** START **

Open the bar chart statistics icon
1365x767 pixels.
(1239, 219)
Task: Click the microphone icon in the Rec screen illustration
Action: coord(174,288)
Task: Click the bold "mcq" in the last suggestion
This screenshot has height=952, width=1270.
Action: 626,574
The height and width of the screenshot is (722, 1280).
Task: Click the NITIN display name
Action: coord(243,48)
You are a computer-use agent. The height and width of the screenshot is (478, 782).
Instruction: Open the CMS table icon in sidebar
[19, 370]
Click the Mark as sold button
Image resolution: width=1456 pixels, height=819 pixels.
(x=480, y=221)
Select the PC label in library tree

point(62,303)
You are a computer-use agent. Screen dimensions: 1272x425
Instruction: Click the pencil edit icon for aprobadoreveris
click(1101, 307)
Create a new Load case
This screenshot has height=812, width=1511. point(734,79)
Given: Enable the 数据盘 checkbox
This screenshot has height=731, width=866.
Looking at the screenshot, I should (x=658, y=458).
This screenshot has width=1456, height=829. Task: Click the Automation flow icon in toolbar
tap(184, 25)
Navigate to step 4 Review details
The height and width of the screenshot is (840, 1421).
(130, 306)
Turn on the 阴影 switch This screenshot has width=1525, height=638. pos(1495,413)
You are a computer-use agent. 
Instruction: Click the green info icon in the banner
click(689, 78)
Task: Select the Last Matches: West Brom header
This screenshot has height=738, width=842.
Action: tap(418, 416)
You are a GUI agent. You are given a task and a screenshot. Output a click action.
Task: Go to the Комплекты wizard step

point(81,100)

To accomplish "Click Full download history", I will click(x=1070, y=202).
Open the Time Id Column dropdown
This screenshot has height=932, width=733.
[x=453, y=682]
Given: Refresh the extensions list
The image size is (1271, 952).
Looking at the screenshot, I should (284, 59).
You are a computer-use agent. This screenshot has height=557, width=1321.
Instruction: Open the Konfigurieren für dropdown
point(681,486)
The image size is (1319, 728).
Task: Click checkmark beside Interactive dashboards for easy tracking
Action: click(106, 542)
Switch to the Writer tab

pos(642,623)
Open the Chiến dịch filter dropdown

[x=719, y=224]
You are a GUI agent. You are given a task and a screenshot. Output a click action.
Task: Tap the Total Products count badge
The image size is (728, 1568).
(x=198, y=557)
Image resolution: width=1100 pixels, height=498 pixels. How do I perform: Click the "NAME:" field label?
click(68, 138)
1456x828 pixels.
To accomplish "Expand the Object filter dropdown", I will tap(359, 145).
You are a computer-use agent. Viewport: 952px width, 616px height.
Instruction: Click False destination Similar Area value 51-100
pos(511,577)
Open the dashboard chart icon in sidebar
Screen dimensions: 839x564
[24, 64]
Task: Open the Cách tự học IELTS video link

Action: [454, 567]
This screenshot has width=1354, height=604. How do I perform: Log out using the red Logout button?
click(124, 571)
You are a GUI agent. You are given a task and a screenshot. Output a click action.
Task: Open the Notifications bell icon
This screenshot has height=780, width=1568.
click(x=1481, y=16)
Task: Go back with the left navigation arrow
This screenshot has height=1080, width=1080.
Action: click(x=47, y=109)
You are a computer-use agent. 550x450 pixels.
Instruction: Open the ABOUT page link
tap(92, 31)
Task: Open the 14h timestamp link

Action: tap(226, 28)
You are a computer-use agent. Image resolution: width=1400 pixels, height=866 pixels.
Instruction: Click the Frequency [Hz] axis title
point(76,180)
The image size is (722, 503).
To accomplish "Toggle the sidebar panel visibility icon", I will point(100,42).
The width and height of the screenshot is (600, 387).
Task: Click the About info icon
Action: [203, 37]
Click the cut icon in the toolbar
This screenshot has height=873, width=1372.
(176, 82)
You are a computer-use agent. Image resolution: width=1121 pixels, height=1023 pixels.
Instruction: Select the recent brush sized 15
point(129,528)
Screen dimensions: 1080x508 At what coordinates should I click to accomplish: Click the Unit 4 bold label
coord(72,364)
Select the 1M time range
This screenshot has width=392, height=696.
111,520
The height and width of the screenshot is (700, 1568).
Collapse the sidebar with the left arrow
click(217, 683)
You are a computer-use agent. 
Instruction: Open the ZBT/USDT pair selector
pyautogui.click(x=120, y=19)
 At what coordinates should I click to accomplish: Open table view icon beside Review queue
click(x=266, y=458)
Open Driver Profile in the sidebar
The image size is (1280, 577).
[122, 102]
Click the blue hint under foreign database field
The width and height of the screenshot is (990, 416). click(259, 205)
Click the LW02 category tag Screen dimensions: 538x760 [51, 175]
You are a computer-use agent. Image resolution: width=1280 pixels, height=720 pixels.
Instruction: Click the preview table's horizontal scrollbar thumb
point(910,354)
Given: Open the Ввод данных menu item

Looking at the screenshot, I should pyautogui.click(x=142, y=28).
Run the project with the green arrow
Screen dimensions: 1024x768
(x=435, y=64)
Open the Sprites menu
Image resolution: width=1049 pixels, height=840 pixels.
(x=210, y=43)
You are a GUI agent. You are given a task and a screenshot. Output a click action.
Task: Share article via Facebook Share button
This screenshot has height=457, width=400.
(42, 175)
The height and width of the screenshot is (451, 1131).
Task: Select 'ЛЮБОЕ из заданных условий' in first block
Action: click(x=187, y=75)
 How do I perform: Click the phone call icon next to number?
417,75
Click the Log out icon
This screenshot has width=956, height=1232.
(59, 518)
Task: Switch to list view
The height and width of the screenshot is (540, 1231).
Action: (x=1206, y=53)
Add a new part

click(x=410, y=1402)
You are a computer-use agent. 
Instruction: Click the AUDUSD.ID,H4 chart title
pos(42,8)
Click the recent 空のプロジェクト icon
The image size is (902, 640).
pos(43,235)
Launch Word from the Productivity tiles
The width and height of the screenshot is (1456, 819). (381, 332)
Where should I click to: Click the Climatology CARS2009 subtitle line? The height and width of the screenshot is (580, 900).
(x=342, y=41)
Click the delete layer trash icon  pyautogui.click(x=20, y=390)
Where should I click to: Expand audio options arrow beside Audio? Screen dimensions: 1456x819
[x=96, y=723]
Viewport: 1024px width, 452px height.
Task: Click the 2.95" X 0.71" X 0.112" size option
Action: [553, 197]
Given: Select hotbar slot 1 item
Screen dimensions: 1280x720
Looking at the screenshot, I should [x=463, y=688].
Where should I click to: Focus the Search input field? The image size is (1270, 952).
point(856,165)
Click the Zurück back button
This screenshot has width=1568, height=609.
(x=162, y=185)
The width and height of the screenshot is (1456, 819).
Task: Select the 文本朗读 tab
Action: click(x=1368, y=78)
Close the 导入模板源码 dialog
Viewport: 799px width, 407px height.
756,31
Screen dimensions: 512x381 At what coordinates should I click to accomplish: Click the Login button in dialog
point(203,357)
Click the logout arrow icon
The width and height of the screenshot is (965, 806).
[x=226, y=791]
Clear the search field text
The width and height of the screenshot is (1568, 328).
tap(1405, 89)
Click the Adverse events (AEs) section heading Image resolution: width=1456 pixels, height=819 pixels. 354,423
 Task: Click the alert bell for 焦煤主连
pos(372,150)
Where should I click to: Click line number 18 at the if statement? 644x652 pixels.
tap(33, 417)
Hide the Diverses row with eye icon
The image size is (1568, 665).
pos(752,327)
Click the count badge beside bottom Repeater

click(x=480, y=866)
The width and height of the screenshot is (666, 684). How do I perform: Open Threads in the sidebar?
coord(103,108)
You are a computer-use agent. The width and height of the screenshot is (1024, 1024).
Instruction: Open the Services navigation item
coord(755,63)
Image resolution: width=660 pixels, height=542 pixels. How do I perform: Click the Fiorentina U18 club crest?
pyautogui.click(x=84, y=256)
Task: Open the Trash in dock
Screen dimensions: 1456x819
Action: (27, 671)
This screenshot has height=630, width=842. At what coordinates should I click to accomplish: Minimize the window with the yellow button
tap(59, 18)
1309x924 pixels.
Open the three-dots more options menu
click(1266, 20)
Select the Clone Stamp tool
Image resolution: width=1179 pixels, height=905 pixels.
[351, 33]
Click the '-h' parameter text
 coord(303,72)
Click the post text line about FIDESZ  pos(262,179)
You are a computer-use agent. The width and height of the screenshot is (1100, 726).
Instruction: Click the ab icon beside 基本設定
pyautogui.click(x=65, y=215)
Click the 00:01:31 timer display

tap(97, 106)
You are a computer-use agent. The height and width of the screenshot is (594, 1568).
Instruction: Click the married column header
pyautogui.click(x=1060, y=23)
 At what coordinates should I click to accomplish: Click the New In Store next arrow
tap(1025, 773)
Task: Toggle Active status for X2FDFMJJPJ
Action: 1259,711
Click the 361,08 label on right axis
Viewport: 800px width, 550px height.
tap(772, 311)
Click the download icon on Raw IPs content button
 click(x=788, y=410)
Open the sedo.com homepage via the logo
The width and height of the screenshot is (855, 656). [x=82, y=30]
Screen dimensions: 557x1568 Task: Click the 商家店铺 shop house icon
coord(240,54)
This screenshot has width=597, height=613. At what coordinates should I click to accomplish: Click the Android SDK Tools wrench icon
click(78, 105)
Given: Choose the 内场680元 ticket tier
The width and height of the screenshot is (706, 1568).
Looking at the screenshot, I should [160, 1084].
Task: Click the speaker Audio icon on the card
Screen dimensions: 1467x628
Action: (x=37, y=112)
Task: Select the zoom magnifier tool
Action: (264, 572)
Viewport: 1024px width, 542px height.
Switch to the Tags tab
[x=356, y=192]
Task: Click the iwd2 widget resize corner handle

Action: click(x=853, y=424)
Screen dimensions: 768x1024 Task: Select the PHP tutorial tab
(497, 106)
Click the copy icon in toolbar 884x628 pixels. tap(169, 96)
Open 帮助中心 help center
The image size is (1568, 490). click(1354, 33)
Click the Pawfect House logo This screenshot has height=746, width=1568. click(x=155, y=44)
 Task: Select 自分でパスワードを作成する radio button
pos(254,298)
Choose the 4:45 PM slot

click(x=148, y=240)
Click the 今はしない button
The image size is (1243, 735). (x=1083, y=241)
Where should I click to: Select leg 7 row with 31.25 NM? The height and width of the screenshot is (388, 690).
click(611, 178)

** END **

#### Your task
Can you quote the lines starting at the one that contains "Screen dimensions: 557x1568" and ending at the last line above, both included?

#### Exercise answer
Screen dimensions: 557x1568 Task: Click the 商家店铺 shop house icon
coord(240,54)
This screenshot has width=597, height=613. At what coordinates should I click to accomplish: Click the Android SDK Tools wrench icon
click(78, 105)
Given: Choose the 内场680元 ticket tier
The width and height of the screenshot is (706, 1568).
Looking at the screenshot, I should [160, 1084].
Task: Click the speaker Audio icon on the card
Screen dimensions: 1467x628
Action: (x=37, y=112)
Task: Select the zoom magnifier tool
Action: (264, 572)
Viewport: 1024px width, 542px height.
Switch to the Tags tab
[x=356, y=192]
Task: Click the iwd2 widget resize corner handle

Action: click(x=853, y=424)
Screen dimensions: 768x1024 Task: Select the PHP tutorial tab
(497, 106)
Click the copy icon in toolbar 884x628 pixels. tap(169, 96)
Open 帮助中心 help center
The image size is (1568, 490). click(1354, 33)
Click the Pawfect House logo This screenshot has height=746, width=1568. click(x=155, y=44)
 Task: Select 自分でパスワードを作成する radio button
pos(254,298)
Choose the 4:45 PM slot

click(x=148, y=240)
Click the 今はしない button
The image size is (1243, 735). (x=1083, y=241)
Where should I click to: Select leg 7 row with 31.25 NM? The height and width of the screenshot is (388, 690).
click(611, 178)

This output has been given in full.